Could you restate every line of the data word for word?

Records from a collection
====================
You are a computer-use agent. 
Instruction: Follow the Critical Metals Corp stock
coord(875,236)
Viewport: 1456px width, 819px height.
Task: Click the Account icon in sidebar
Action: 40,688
====================
Task response:
You are a computer-use agent. 
Instruction: Follow the Critical Metals Corp stock
coord(875,236)
Viewport: 1456px width, 819px height.
Task: Click the Account icon in sidebar
Action: 40,688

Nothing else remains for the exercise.